To solve this exercise we need the concept of Kinetic Energy and its respective change: Initial and final kinetic energy.
Let's start considering that the angular velocity is given by,
[tex]\omega = \frac{v}{R}[/tex]
Where,
V = linear speed
R = the radius
In the case of the initial kinetic energy:
[tex]KE_i=\frac{1}{2} mv^2 + \frac{1}{2}I \omega^2[/tex]
Where I is the moment of inertia previously defined.
[tex]KE_i = \frac{1}{2}(m)3.5^2 + \frac{1}{2}* (\frac{2}{5} m R^2) (\frac{3.5}{R})^2[/tex]
In the case of the final kinetic energy, we have to,
[tex]KE_f= mgh+ \frac{1}{2} mv^2 + \frac{1}{2} I \omega^2[/tex]
[tex]KE_f = m * 9.81 * 0.76 + \frac{1}{2} m v^2 + \frac{1}{2} (\frac{2}{5} m R^2) (\frac{v}{R})^2[/tex]
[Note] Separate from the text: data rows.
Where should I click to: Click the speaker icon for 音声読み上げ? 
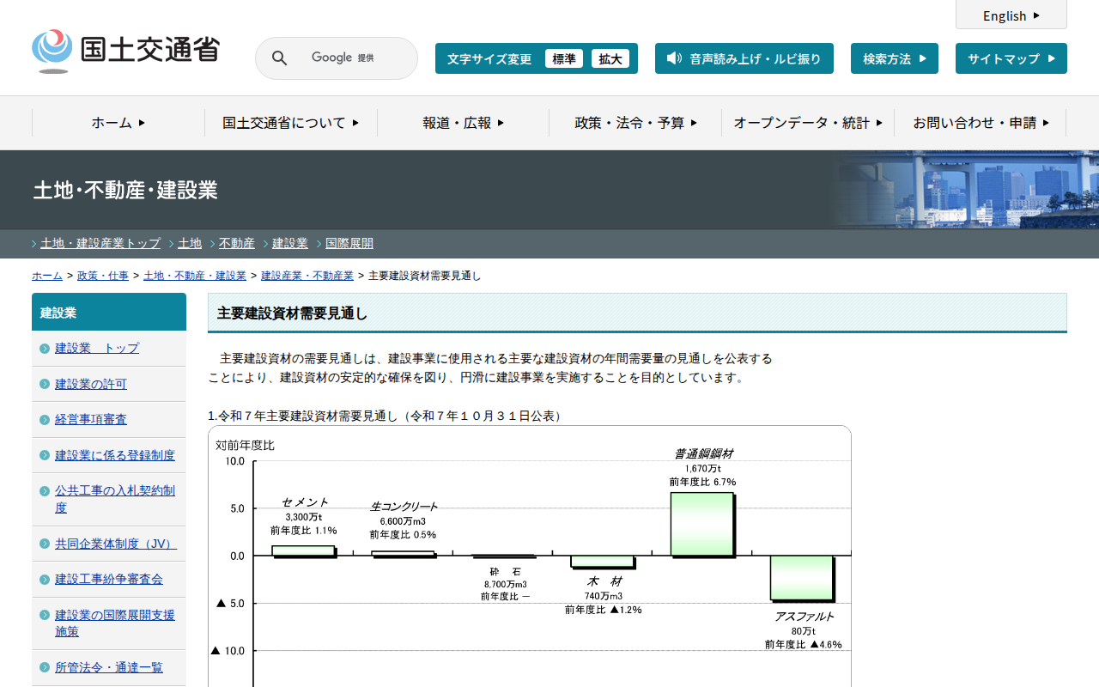[674, 58]
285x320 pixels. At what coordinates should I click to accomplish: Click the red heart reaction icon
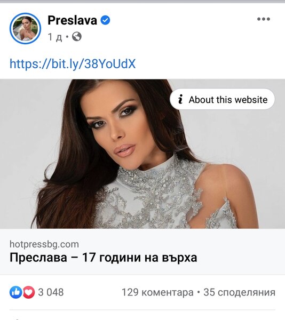tap(29, 292)
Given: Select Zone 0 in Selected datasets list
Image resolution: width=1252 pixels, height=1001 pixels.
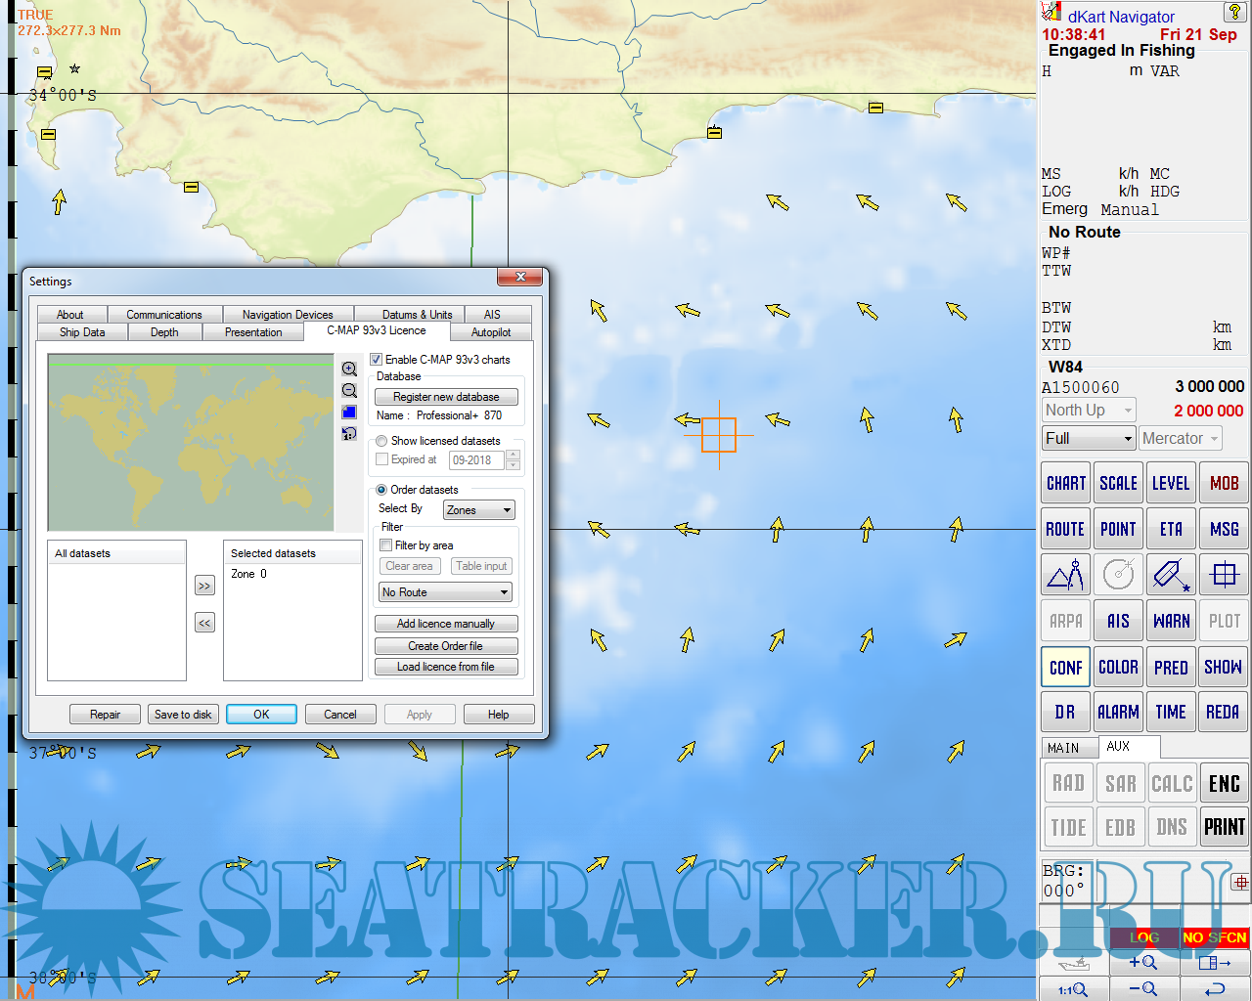Looking at the screenshot, I should (249, 574).
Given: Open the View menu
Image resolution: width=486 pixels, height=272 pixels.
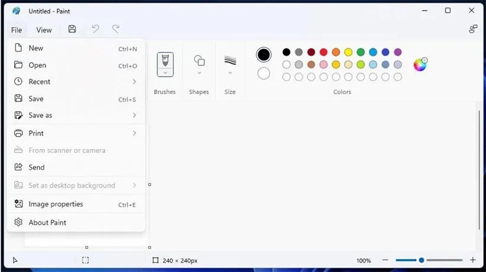Looking at the screenshot, I should (44, 30).
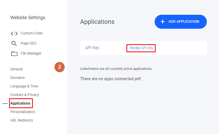Select Applications in the sidebar
The height and width of the screenshot is (134, 219).
pos(20,103)
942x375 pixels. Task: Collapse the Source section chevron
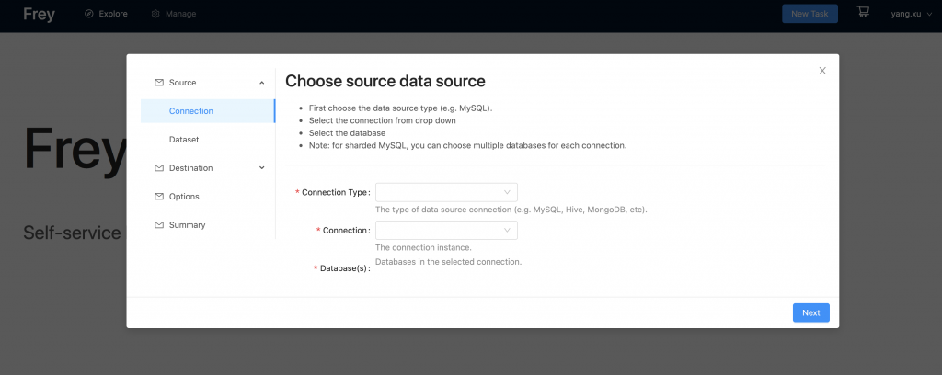coord(262,83)
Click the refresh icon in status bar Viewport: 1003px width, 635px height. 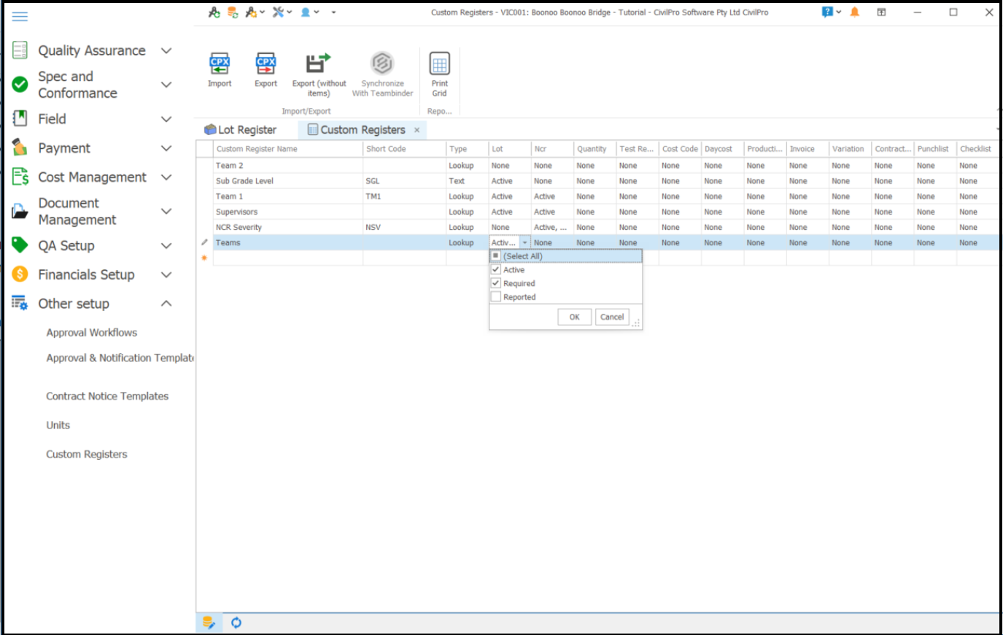[236, 623]

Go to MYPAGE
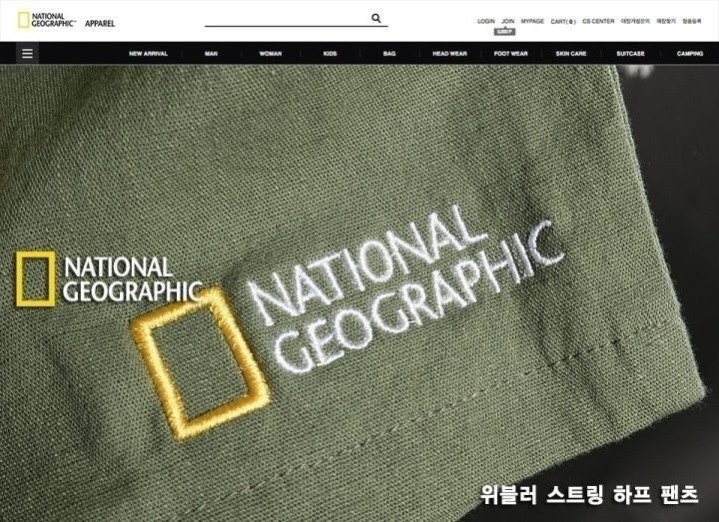[x=532, y=21]
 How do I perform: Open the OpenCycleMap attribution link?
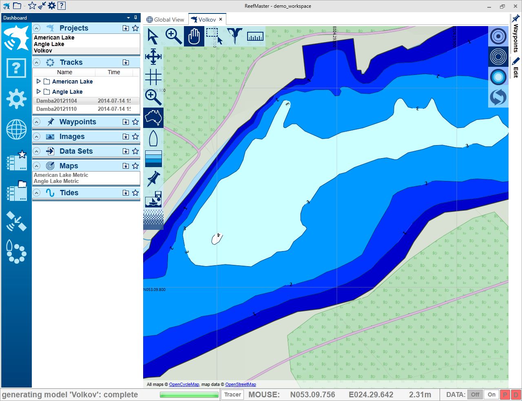(184, 384)
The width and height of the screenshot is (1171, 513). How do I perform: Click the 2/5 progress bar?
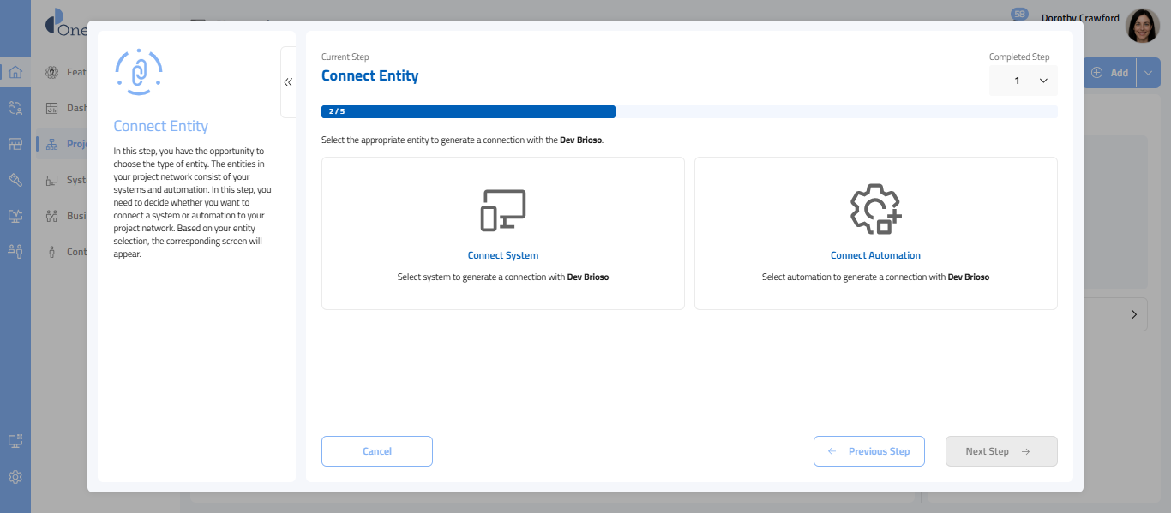pos(468,111)
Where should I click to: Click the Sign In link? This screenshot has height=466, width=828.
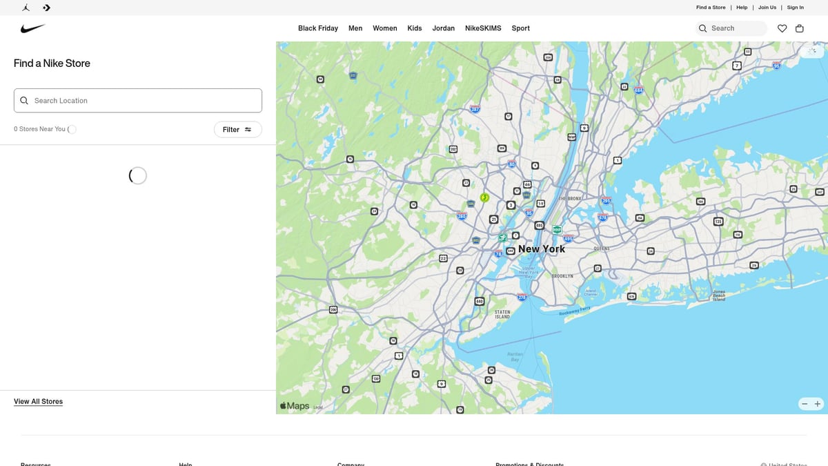click(795, 8)
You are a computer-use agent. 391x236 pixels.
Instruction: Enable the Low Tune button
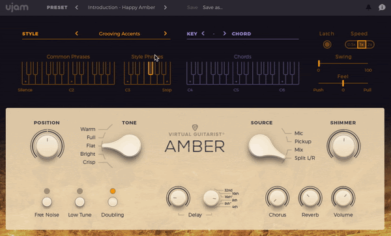point(80,202)
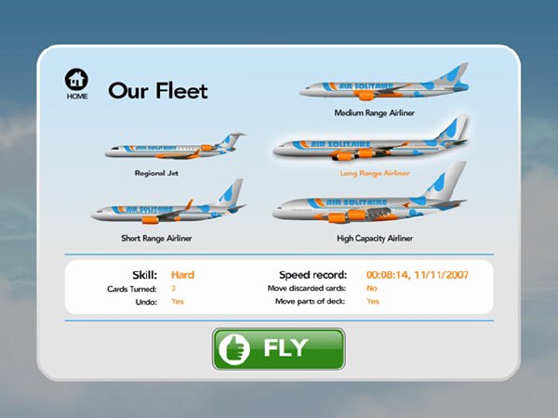This screenshot has height=418, width=558.
Task: Click the Cards Turned value 3
Action: (173, 288)
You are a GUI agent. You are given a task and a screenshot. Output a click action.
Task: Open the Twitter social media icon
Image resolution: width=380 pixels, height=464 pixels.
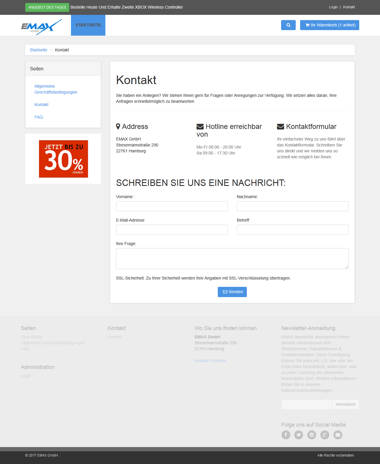299,435

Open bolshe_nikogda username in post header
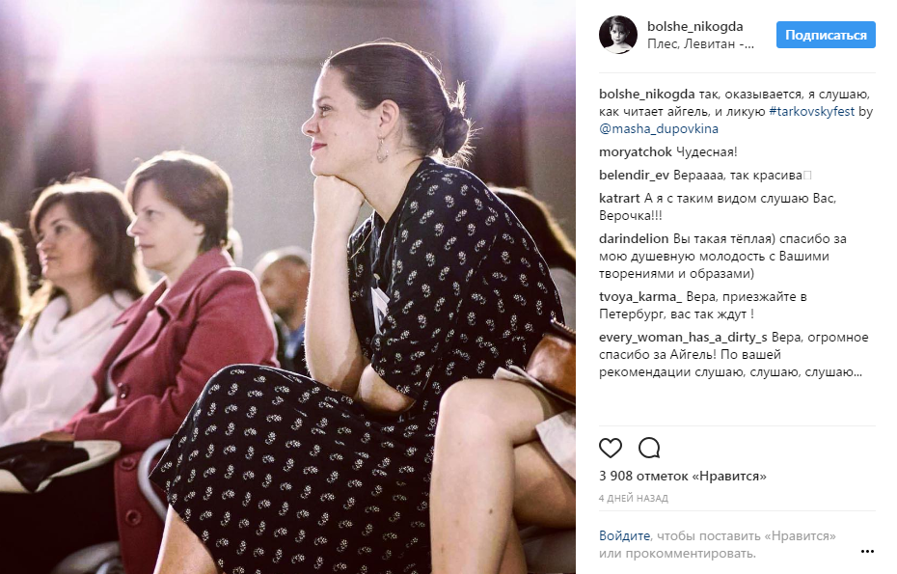(695, 26)
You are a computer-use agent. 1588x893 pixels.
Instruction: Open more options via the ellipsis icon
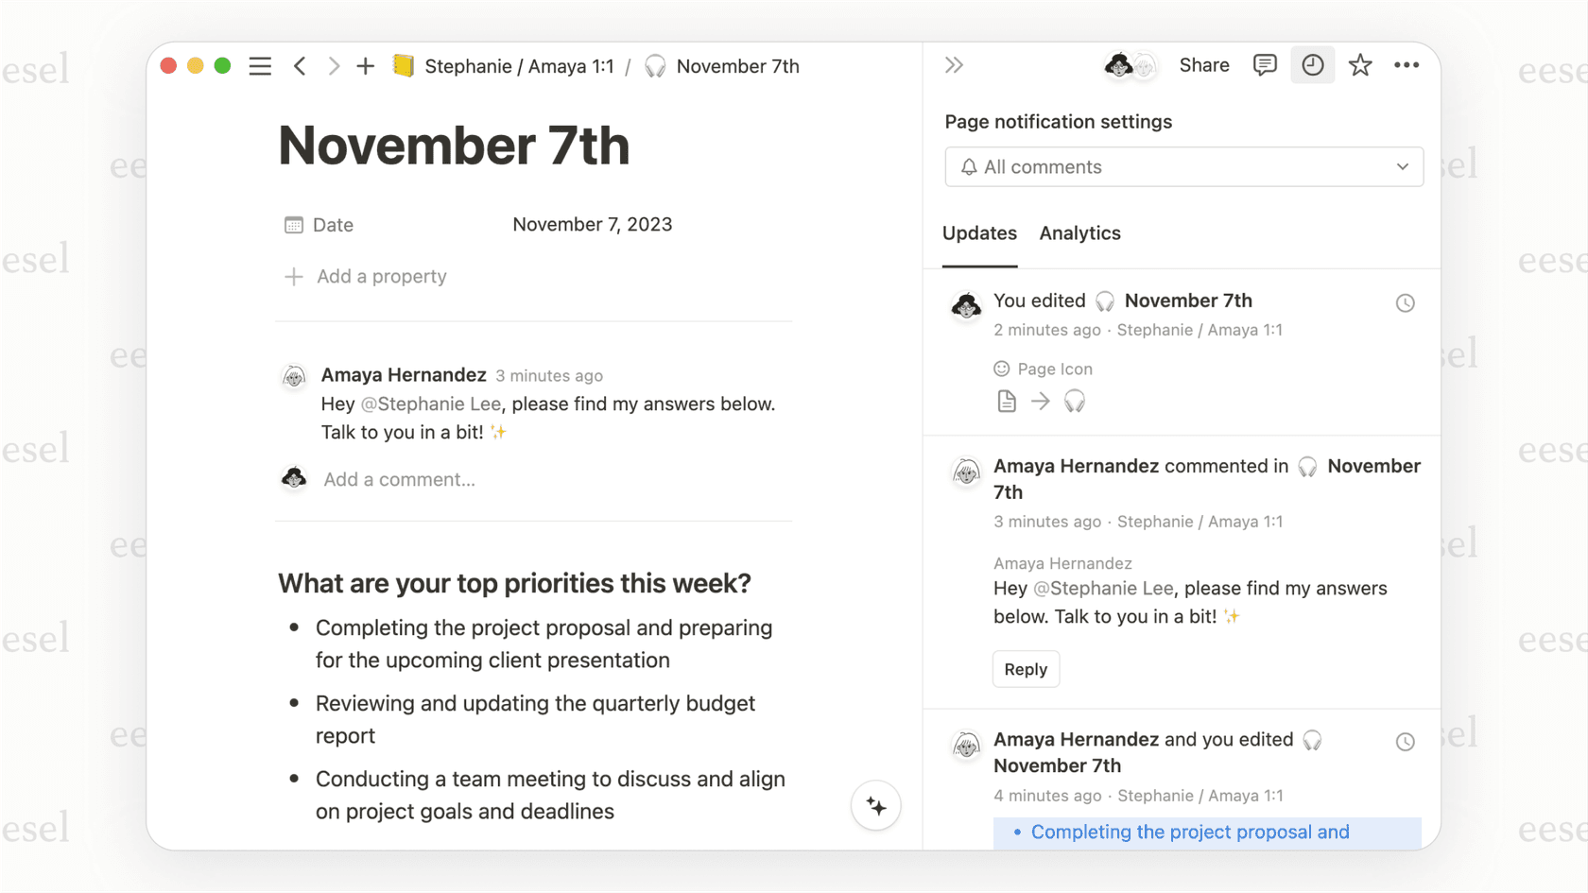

For conservation of Energy we have, that
[tex]KE_f = KE_i[/tex], then (canceling the mass and the radius)
[tex]\frac{1}{2} 3.5^2 + \frac{1}{2}(\frac{2}{5})(3.5)^2= 9.81 * 0.76 + \frac{1}{2} v^2 + \frac{1}{2} (\frac{2}{5}) (v)^2[/tex]
[tex]8.575= 7.4556+ \frac{1}{2} v^2 + \frac{1}{2} (\frac{2}{5}) (v)^2[/tex]
[tex]1.1194= \frac{1}{2}( v^2 + (\frac{2}{5}) (v)^2)[/tex]
[tex]2.2388= (\frac{7}{5}) (v)^2[/tex]
[tex]v=1.26m/s[/tex]